● **Aufgabenstellung**:
1: Was hatte Staatspräsident Moncef Marzouki laut dem Text zur Einschreibekampagne bei seinem Besuch im zuständigen Büro vergessen?
2: Führen Sie den Text zur Einschreibekampagne im Anschluss an seinen letzten Satz weiter.

● **Vorliegender Text**:

┌──

Die Einschreibekampagne fiel mit dem Fastenmonat Ramadan zusammen. Wer bei der sommerlichen Hitze fastet, tut sich oft schwer mit ermüdenden Behördengängen. Die Internetseite wurde zudem gehackt und fiel mehrere Tage aus. Vor allem in den ländlichen Gegenden verlief die Registrierung schleppend. Die Behörden verstärkten in den letzten Tagen dort ihr Personal und statteten entlegenen Dörfern Besuche ab.
Ausgerechnet Staatspräsident Moncef Marzouki sorgte für die schönste Anekdote des Einschreibeprozesses. Er ging unter Begleitung der Presse auf das für ihn zuständige Büro. Als er vor der Beamtin sass, fragte ihn diese nach dem Ausweis. Marzouki hatte ihn vergessen. Die Show – der Staatschef müsste eigentlich seit 2011 eingeschrieben sein – fiel ins Wasser. Videos zirkulierten tagelang im Netz und sorgten für Gelächter.

└──

● **Erfasste Daten**:
┌──

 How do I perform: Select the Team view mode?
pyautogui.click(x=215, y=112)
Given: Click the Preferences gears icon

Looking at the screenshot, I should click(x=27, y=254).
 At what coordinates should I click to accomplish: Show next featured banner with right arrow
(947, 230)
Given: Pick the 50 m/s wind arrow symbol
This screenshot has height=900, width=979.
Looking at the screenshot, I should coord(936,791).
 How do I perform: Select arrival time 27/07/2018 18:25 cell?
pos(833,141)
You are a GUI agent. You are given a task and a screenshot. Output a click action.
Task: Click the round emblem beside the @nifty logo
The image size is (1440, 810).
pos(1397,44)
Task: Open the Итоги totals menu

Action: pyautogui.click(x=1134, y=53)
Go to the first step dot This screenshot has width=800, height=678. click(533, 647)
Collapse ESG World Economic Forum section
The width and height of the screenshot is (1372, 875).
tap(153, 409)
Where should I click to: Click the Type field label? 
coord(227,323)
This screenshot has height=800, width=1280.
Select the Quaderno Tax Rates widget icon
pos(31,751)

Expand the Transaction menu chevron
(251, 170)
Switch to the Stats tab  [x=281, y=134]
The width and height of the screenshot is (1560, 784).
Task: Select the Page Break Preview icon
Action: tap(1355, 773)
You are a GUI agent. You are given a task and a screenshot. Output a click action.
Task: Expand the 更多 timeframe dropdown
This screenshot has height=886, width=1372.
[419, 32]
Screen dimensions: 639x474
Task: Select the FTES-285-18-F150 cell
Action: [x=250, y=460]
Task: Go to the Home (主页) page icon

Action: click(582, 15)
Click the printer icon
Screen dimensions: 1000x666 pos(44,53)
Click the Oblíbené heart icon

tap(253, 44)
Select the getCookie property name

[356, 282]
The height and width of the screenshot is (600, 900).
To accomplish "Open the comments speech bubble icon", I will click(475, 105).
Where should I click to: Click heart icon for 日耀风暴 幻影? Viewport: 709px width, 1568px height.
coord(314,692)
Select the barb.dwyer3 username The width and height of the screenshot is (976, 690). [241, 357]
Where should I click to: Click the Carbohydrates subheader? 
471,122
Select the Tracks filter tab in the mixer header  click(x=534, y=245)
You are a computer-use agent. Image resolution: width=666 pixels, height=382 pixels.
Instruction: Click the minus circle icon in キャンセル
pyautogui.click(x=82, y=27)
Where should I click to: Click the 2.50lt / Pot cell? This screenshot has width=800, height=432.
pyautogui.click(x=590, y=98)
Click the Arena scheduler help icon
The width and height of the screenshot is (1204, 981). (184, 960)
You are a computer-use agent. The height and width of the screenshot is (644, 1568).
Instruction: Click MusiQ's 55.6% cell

└──

● **Lösungen**:
1: Seinen Ausweis.

2:
Über 20 Parteien haben ebenfalls am Dienstag auf Initiative des in Genf ansässigen Zentrums für Humanitären Dialog (HD Centre) eine „Ehrenerklärung“ unterzeichnet. Darin verpflichten sie sich für friedliche und saubere Wahlen zu sorgen. Die Parteien wollen auf „alle Handlungen (Machtmissbrauch, Korruption, illegale Finanzierung, Druck auf die Wähler, etc.) verzichten, die das Recht der Tunesier ihre demokratische Ansichten durch Wahlen frei zum Ausdruck zu bringen, gefährden können“. Das Dokument wurde unter Anwesenheit Marzouki und mehreren diplomatischen Vertretern im Rathaus von Tunis unterzeichnet.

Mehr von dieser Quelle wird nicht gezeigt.